Material provided Block Start

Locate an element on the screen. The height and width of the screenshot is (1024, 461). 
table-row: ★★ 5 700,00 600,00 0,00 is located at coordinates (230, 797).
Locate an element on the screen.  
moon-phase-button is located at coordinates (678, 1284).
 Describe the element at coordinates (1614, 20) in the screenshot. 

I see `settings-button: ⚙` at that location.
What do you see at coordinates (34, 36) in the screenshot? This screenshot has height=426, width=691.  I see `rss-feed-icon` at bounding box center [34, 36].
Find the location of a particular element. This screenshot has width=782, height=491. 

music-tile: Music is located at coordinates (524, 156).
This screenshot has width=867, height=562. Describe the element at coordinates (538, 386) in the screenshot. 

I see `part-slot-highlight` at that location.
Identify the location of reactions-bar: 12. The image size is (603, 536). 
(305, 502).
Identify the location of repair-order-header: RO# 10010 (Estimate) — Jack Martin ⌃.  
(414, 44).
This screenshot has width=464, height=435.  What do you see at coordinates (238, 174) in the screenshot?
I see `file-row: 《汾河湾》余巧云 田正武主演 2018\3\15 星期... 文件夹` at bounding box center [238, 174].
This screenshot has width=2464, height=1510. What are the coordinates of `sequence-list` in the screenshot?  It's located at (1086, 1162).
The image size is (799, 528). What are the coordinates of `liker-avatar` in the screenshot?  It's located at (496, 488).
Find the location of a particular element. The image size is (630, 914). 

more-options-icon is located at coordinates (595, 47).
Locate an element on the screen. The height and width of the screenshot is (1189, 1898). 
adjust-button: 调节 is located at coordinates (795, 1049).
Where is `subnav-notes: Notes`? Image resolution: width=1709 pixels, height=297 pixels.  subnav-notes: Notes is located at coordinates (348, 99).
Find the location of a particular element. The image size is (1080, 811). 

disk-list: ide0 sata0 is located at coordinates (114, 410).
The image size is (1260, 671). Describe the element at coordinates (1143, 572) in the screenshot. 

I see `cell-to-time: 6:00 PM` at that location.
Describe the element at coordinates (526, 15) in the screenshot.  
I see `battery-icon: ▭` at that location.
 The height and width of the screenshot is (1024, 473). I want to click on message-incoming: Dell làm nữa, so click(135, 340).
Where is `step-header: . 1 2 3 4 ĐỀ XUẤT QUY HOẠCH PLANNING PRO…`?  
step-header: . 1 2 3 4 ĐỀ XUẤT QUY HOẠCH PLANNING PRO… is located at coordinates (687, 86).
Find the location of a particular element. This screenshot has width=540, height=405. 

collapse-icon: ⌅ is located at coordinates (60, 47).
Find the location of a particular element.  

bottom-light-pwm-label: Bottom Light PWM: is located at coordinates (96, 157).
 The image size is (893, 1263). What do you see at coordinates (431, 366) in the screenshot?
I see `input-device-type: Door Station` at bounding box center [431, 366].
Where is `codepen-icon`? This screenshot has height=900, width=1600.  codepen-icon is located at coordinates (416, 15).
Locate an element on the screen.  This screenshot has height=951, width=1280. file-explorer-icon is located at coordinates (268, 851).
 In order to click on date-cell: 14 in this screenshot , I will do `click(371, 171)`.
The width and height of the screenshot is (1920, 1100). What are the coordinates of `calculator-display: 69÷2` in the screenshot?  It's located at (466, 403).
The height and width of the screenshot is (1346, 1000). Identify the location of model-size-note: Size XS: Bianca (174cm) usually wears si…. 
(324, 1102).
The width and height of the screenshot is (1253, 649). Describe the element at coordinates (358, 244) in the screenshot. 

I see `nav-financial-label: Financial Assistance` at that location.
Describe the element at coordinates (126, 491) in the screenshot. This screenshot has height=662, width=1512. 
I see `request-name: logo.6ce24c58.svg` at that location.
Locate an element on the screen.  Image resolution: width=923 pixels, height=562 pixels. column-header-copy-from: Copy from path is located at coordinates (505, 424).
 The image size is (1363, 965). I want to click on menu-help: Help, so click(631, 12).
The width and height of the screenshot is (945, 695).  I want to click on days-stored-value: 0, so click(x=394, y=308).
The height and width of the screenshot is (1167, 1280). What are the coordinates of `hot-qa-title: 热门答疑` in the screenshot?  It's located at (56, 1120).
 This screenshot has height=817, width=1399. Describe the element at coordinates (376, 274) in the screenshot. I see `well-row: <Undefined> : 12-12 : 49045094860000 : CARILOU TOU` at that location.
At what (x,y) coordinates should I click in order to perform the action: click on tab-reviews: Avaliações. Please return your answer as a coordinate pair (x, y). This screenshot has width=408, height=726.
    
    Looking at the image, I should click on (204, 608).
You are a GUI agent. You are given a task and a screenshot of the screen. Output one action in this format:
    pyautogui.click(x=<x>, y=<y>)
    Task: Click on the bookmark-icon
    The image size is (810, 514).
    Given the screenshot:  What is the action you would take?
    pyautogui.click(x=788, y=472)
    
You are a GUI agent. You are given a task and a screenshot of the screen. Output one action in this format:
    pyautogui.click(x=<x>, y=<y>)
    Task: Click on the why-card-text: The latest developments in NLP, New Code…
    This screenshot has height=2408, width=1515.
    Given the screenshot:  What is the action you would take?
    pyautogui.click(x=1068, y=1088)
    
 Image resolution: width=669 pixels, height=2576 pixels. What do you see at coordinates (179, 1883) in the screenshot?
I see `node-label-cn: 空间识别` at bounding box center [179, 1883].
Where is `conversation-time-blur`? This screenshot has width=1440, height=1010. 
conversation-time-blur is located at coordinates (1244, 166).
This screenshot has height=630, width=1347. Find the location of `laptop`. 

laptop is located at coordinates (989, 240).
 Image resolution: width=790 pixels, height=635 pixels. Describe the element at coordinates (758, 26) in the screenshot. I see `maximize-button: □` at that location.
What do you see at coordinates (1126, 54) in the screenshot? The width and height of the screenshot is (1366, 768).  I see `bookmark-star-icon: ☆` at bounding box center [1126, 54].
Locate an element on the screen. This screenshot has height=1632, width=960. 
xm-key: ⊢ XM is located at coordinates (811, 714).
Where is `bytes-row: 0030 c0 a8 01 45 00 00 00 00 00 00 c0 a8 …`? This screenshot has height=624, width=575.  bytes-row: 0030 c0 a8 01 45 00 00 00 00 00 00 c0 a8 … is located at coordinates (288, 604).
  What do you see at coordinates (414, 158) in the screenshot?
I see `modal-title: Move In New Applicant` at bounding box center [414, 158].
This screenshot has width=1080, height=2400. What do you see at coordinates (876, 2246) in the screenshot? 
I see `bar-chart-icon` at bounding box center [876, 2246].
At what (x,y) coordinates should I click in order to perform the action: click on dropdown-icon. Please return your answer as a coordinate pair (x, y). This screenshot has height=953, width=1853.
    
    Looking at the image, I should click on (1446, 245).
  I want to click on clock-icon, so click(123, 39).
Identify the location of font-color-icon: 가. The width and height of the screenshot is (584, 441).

Material provided Block End

**Your instructions:** Copy the rows that start with the line containing "This screenshot has width=2464, height=1510." and end with the line containing "The image size is (799, 528).", without changing anything.

**Task result:**
This screenshot has width=2464, height=1510. What are the coordinates of `sequence-list` in the screenshot?  It's located at (1086, 1162).
The image size is (799, 528). What are the coordinates of `liker-avatar` in the screenshot?  It's located at (496, 488).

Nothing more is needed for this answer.